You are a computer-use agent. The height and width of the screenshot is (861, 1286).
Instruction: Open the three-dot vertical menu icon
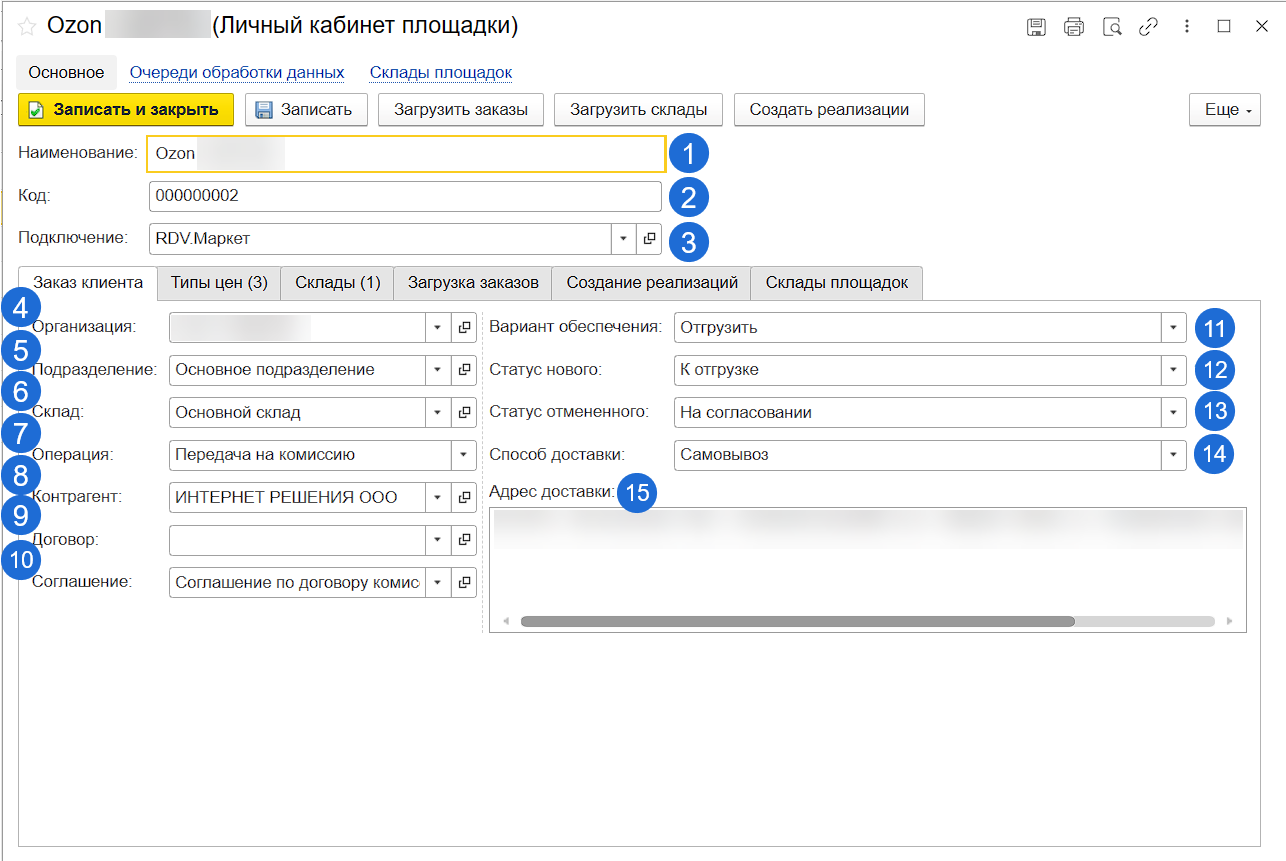tap(1186, 27)
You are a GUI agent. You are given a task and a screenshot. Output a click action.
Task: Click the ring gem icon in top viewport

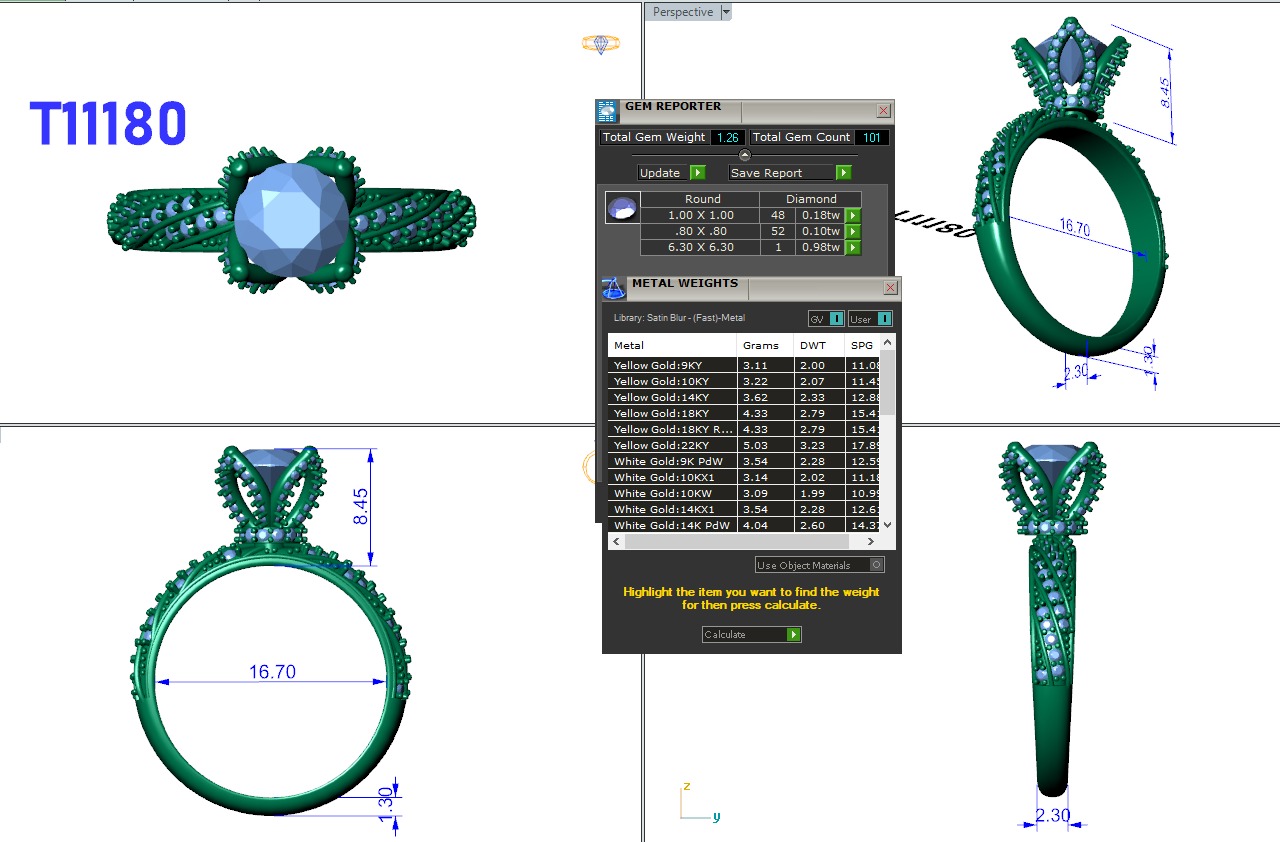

——————————

Review the preceding data and report every line that includes the string "agent".

__TASK ANSWER__.
You are a computer-use agent. The height and width of the screenshot is (861, 1286).
You are a GUI agent. You are given a task and a screenshot. Output a click action.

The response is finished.